Pick out each line in the items below that contains the word "Technologie", and copy those lines in full.

________________

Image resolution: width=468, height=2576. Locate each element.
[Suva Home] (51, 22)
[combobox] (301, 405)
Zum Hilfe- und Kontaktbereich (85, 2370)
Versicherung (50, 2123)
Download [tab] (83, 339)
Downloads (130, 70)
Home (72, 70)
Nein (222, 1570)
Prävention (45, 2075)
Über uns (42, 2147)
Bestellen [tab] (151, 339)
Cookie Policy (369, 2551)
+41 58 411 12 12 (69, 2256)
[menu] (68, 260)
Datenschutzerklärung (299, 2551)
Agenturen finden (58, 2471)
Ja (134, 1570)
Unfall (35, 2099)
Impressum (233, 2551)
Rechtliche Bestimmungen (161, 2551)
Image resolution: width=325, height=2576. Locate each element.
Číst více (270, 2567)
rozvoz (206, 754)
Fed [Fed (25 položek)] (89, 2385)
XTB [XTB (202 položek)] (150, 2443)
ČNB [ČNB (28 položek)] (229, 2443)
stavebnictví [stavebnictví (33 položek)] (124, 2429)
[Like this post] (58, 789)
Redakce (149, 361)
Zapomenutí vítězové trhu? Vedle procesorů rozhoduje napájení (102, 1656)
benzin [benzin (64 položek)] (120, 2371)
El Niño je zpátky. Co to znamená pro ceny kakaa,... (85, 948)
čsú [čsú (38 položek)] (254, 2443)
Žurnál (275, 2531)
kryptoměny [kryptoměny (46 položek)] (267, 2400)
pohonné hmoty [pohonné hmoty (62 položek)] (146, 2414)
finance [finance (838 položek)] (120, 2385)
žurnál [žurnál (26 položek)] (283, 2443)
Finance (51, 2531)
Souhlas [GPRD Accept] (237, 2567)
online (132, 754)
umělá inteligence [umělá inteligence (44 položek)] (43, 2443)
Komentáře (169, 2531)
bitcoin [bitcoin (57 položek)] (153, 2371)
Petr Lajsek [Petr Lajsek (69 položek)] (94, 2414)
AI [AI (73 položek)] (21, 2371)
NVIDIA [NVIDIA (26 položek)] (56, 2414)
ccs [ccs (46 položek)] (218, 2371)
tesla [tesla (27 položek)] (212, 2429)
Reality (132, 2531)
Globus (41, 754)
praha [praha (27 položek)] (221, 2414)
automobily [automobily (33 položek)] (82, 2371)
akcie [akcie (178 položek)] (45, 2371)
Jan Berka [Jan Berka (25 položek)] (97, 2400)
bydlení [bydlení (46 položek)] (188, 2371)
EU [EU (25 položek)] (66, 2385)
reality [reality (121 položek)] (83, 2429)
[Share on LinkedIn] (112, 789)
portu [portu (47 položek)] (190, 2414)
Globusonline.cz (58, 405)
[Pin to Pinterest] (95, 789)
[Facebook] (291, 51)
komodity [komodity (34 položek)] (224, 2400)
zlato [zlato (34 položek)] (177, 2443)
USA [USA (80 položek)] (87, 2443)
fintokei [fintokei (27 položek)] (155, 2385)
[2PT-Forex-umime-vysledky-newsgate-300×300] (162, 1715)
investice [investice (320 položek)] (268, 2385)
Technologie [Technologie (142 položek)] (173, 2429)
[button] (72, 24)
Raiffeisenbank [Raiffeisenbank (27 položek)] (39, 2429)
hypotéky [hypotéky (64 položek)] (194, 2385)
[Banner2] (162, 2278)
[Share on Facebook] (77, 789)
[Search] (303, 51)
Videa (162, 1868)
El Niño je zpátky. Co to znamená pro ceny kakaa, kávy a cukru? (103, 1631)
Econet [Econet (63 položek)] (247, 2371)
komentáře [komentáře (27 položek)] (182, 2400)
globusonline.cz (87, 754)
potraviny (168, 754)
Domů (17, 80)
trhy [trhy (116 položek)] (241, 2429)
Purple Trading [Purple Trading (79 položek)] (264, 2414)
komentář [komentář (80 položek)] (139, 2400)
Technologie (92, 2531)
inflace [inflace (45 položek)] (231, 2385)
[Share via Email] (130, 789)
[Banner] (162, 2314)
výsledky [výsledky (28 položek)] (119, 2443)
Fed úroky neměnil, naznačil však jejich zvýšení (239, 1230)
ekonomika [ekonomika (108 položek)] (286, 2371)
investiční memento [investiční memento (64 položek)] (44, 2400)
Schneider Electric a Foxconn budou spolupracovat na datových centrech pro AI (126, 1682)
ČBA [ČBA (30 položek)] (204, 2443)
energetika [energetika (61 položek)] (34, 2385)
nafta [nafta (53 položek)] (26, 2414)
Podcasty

________________

Solution for this exercise ▸
Technologie [Technologie (142 položek)] (173, 2429)
Technologie (92, 2531)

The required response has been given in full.